Once the commotion died down, the airplane still needed to be fueled for Sunday morning’s first leg home, and our entry into Russia. Then, after we were cleared into the country by immigration and customs, Mike was interviewed by a reporter for a local newspaper. The reporter didn’t speak English but a helpful Mitsubishi employee served as translator.

Wind-tunnel model and MU-2

A wind-tunnel model of the MU-2A sits beside the first Marquise in Mitsubishi’s aviation museum.

After a quick lunch in a Mitsubishi conference room, Mike and I were given a guided tour of the company’s aviation museum, which was a real treat. On display in the museum is MU-2 serial number 501, the first Marquise model of the MU-2, which Mitsubishi used as a corporate aircraft for many years–until only about a year and a half ago. Mike noted immediately that the airplane had been retrofitted with a number of enhancements and upgrades that weren’t available when that airframe rolled off the production line. The museum also features a World War II Zero that had been restored from recovered wreckage, and a rocket-powered fighter that was based on the Messerschmitt Me 163, produced in Germany later in the war; the Japanese design never became operational.

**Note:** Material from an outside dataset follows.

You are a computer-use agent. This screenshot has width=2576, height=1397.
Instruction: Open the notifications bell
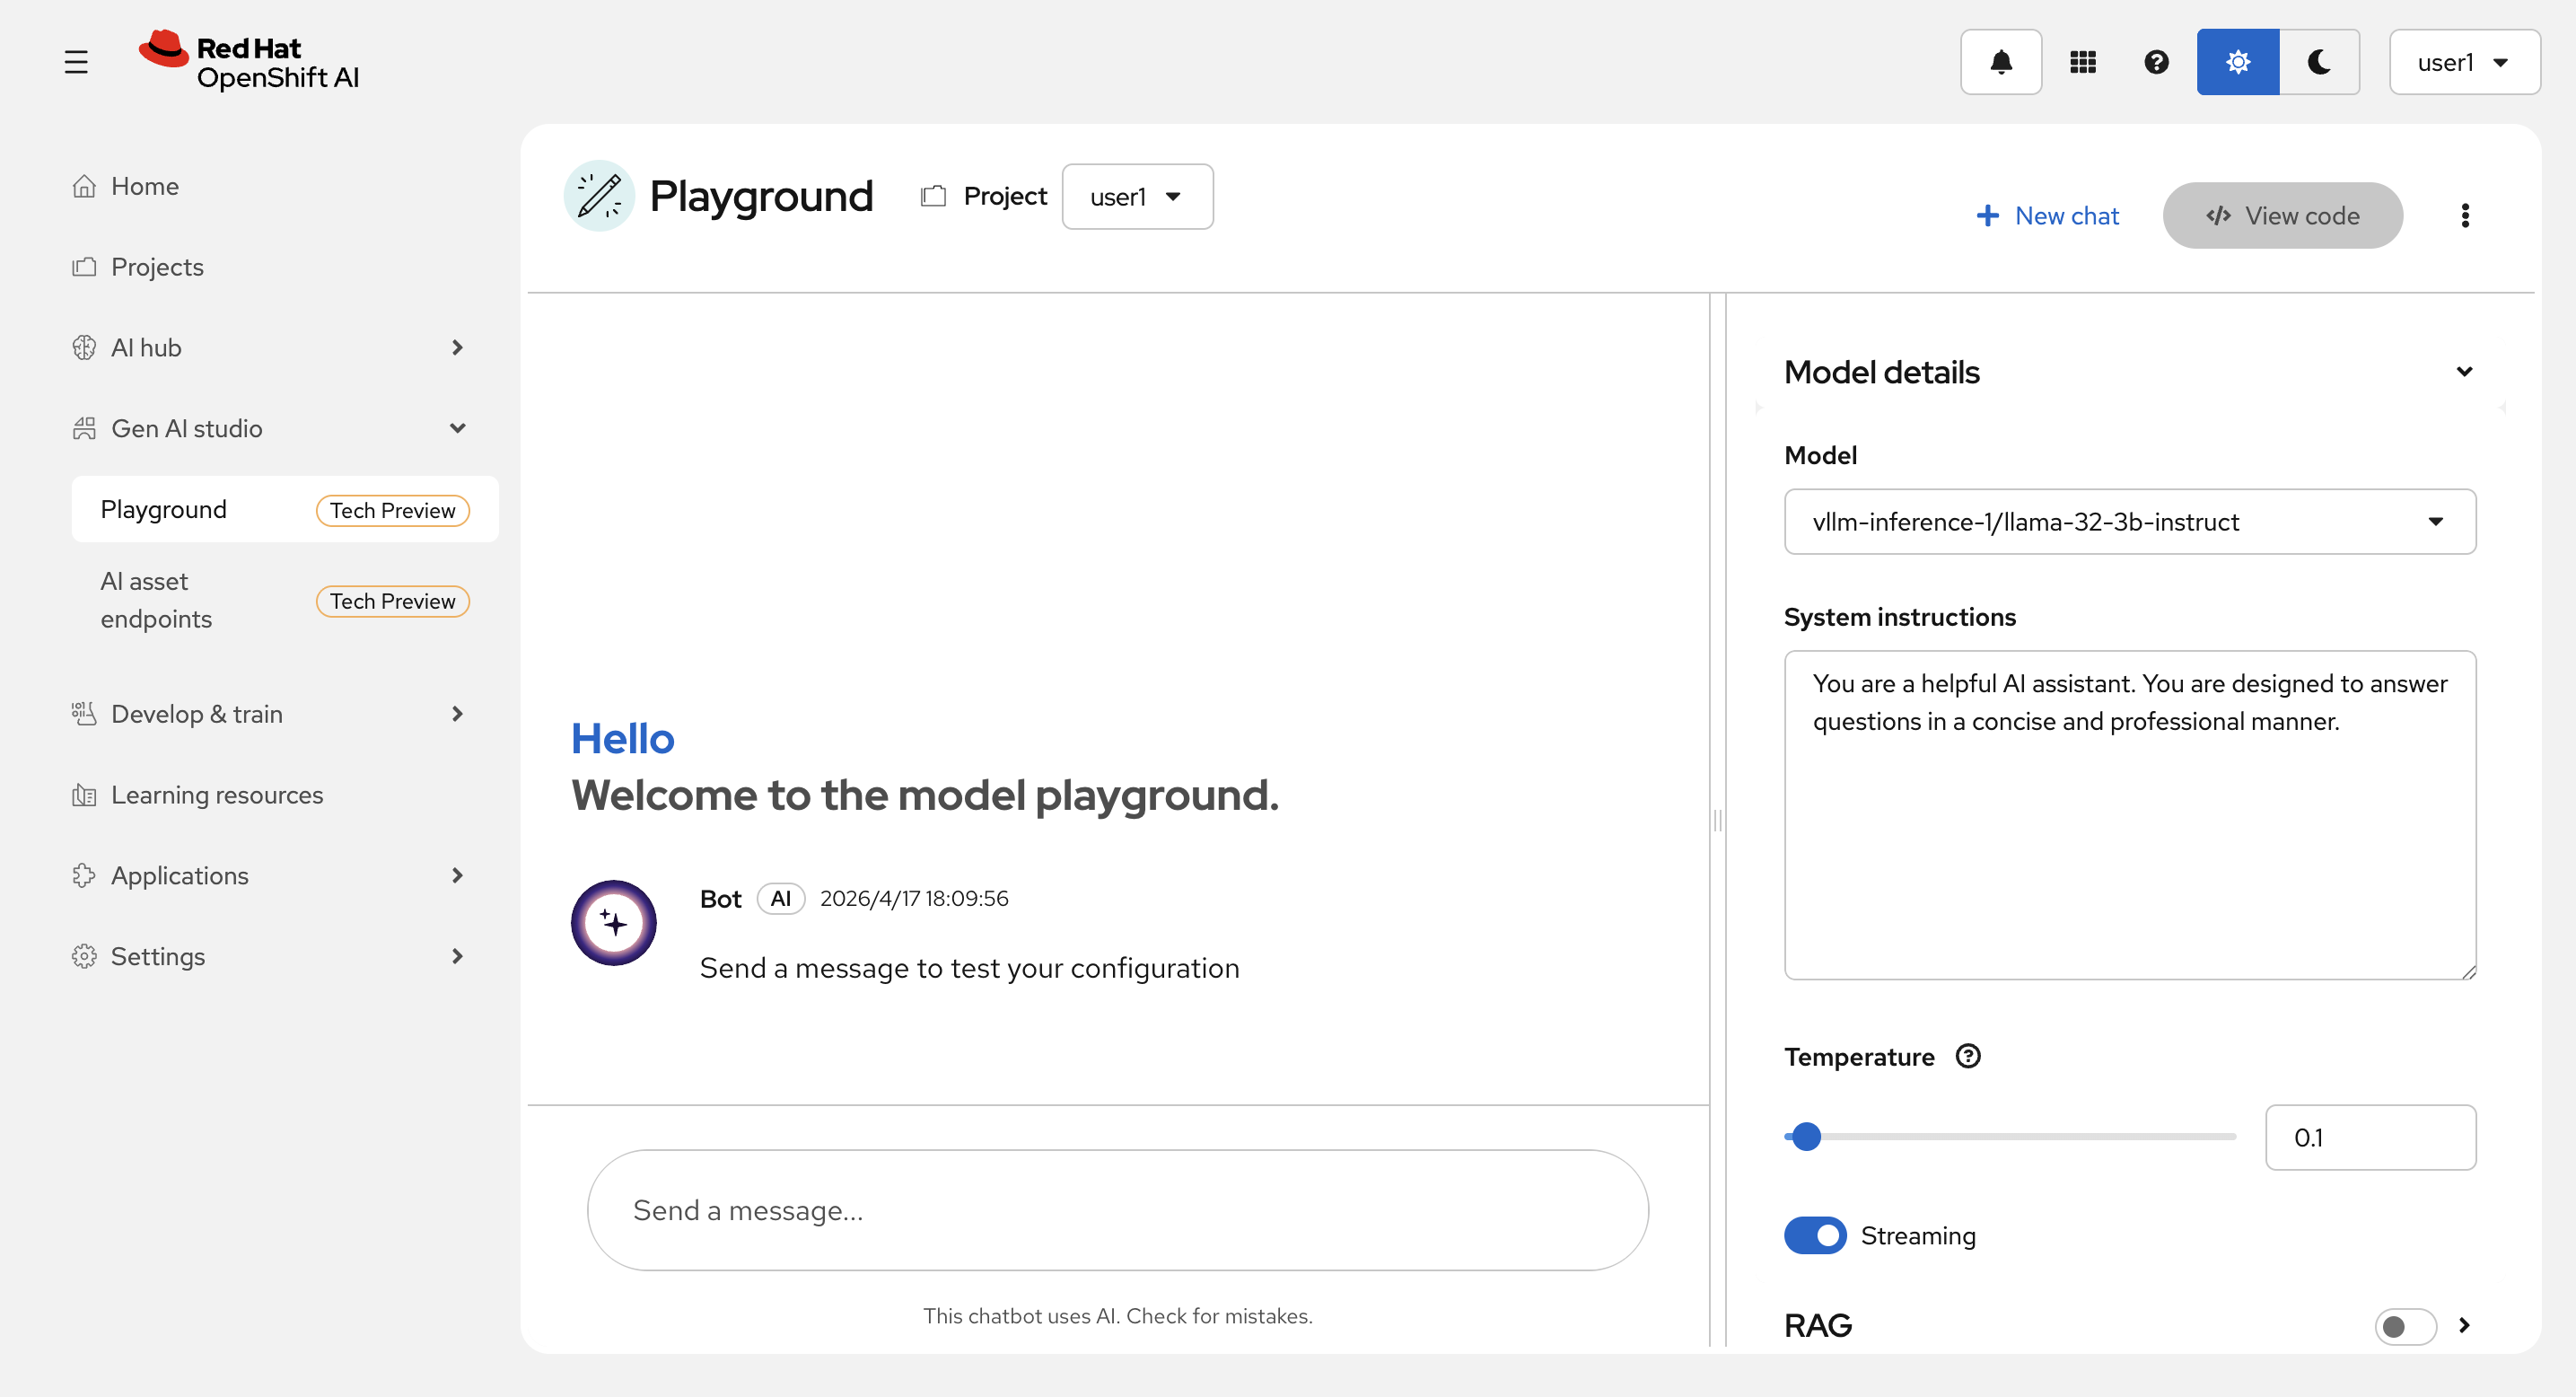coord(2000,62)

Mike Laver photographs an MU-2A

Mike Laver photographs one of only three MU-2A aircraft ever built.

We’re driven to another museum, which features one of only three MU-2A aircraft ever built. The engine cowlings seem downright skinny when compared to those for the MU-2B’s Garrett turbofans. The MU-2A,¬†powered by the French-built Turbomeca Astazou turbine engine, reportedly was underpowered–the reason that so few were built. We learn that a second of the three MU-2A airframes is in another museum.

Museum sendoff from Mitsubishi employees

Mike waves to Mitsubishi employees seeing us off as we depart the museum.

Eventually we’re driven to our hotel, and a large group of Mitsubishi employees bid us farewell. But our hosts apparently aren’t tired of us yet; a traditional Japanese dinner still is on the agenda. The meal and the company both prove excellent.


2 Responses to “Day 20, Part 2: A hero’s welcome in Nagoya”

  1. Tim Wright Says:

    Congrats Mr. Collins! Glad to know you made it safe and sound.


  2. Chuck Werninger Says:

    Congratulations on making the trip and arriving on time! I’m enjoying every entry in this blog and wait on pins and needles for every update.

    As a long-time pilot and a huge fan of the MU-2, I’m envious of the opportunity to make this trip and live vicariously through you both by way of this blog, thanks for sharing it with us!

    Fly safely and keep us posted on your progress!